* _Stated goal_
Put the entries starting at the line containing "Task: Open the bcxxx display name link" and ending at the line containing "Action: 98,161" into a two-column CSV with the headers instruction and coordinates, one row per entry, and each field quoted with its line breaks replaced by spaces. Leave the pictures out.

* _Stored data_

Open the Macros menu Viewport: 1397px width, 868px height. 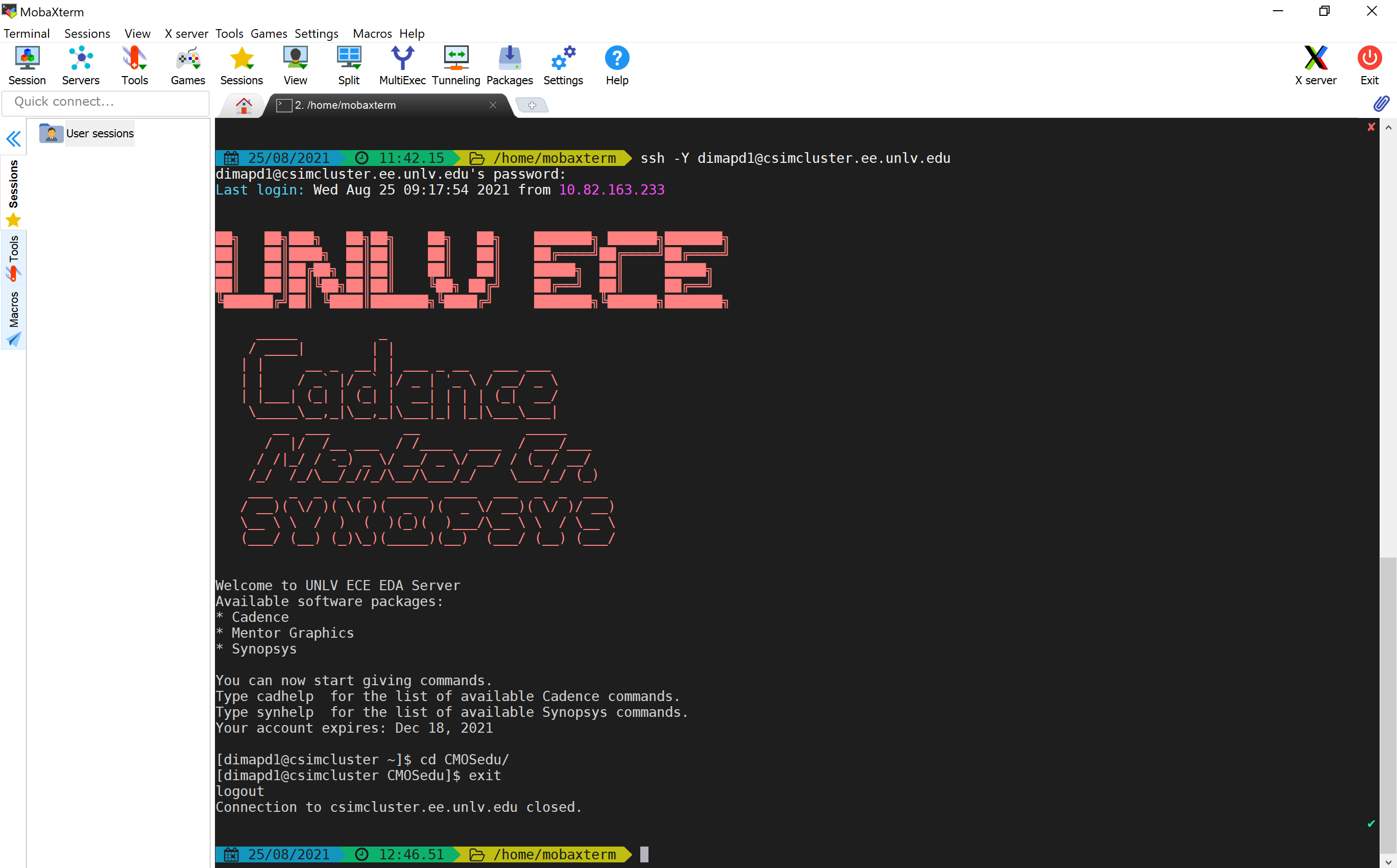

--

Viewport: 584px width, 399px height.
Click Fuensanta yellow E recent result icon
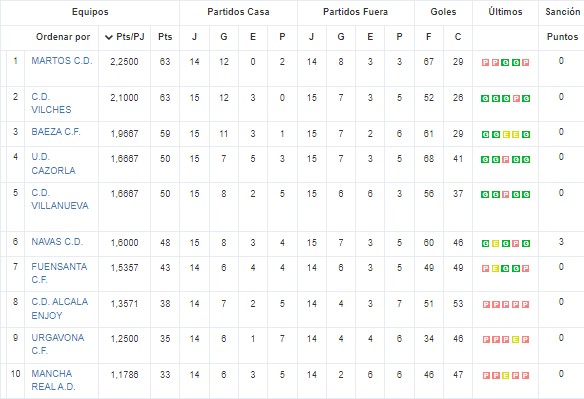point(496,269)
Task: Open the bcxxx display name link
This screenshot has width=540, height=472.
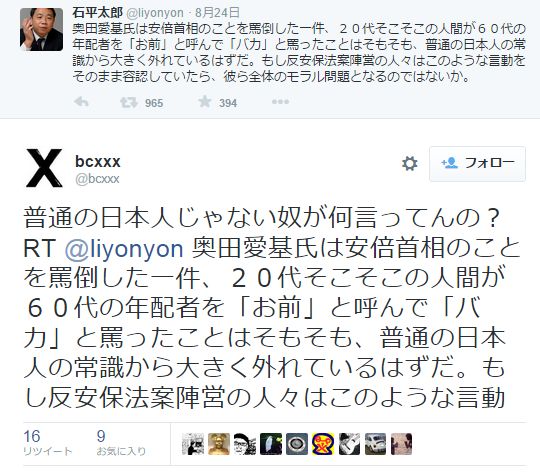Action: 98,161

* _Result of the exercise_
instruction,coordinates
"Task: Open the bcxxx display name link This screenshot has width=540, height=472.","Action: 98,161"